4. Hogle ZooCredit: http://www.flickr.com/photos/brettneilson/5091392034/
The Hogle Zoo is the largest Zoo in the Beehive State of Utah. Hogle Zoo sits at the mouth of Emigration Canyon, which is the route used by the original Pioneers upon entering the Salt Lake Valley. The Hogle Zoo is definitely the best place to see a giraffe in Salt Lake, but of course it would be awkward f giraffes were running wild through downtown Salt Lake.
5. Energy Solutions ArenaCredit: http://en.wikipedia.org/wiki/File:Energysolutionsarena.jpg
A lot of different events are played at Energy Solutions Arena but this arena is best known as the home to the Utah Jazz. The Utah Jazz is a very successful basketball team in the National Basketball League. In addition to the Jazz you will find numerous other events including musical concerts.

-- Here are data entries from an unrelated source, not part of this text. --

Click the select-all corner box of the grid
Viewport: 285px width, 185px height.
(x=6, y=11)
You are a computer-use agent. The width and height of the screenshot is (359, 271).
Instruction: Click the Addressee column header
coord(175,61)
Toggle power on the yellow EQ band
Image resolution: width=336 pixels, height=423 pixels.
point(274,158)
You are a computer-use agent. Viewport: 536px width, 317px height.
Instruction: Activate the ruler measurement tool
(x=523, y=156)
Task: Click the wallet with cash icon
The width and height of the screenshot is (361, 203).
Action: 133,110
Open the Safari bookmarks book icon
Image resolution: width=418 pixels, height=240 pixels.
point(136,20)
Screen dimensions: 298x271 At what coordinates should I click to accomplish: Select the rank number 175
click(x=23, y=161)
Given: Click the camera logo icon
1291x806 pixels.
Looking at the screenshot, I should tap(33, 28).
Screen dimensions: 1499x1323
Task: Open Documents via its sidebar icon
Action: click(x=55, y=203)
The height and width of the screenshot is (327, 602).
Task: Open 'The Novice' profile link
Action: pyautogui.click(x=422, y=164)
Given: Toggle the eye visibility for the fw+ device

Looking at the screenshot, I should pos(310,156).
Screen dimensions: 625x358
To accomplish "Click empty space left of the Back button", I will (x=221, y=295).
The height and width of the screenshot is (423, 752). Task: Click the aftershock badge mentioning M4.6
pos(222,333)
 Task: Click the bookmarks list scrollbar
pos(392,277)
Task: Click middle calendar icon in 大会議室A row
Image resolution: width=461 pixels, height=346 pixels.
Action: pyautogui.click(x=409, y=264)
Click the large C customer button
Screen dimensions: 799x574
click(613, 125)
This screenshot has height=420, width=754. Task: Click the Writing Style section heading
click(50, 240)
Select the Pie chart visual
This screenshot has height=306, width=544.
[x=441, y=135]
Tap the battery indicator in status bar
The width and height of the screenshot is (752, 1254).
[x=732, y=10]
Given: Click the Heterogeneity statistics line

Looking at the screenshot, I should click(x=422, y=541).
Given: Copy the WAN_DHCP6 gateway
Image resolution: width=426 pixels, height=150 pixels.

6. Church Office BuildingCredit: http://www.flickr.com/photos/countylemonade/6773440606/
The Church Office Building is a 28 story building owned and used by the Mormon Church as office buildings for Church business. Visitors are encouraged to visit the Church Office Building and you can get a small tour where they will take up to the observation decks located towards the top of the building. This is one of the best views you can get of the Salt Lake Valley so ensure that you bring your camera along. The people who give the tour are very friendly. Although the people who work here and give you the tour are very friendly and happy to answer questions for you, they may or may or be the best bet to ask about other local attractions as some of the workers are volunteer missionaries who may be from other States or even other Countries.
7. Utah State CapitolCredit: http://www.flickr.com/photos/panr/2540102803/
The Utah State Capitol is located right across the street from the Utah Pioneer Museum. Tours of the museum take less than an hour and are free. Tours are ran Monday-Friday from 9-4 and also a 6-7pm tour on Wednesdays evenings.
The Utah State Capitol was used for the filming of the movie Legally Blond 2: Red, White, and Blonde.
8. Beehive HouseCredit: http://www.flickr.com/photos/rickety/4797122211/
The Beehive House was one of the homes of Brigham Young who served as President of the Mormon Church from 1847-1877. Young had the longest reign of any Mormon President in history. The Beehive House and the Lion House were both homes for Brigham Young. Both homes are situated by each other and still stand today. The Beehive House and the Lion House are connected to each other by some office rooms which were utilized by Brigham Young. The Beehive House was built first. Brigham Young was a polygamist with multiple wives and numerous children. When his family became too big for the Beehive House then the Lion House was used for overflow as the family continued to grow.
The Beehive House was eventually purchased by the Mormon Church and was full restored in 1960. Tours are ran Monday-friday from early in the morning to late evening.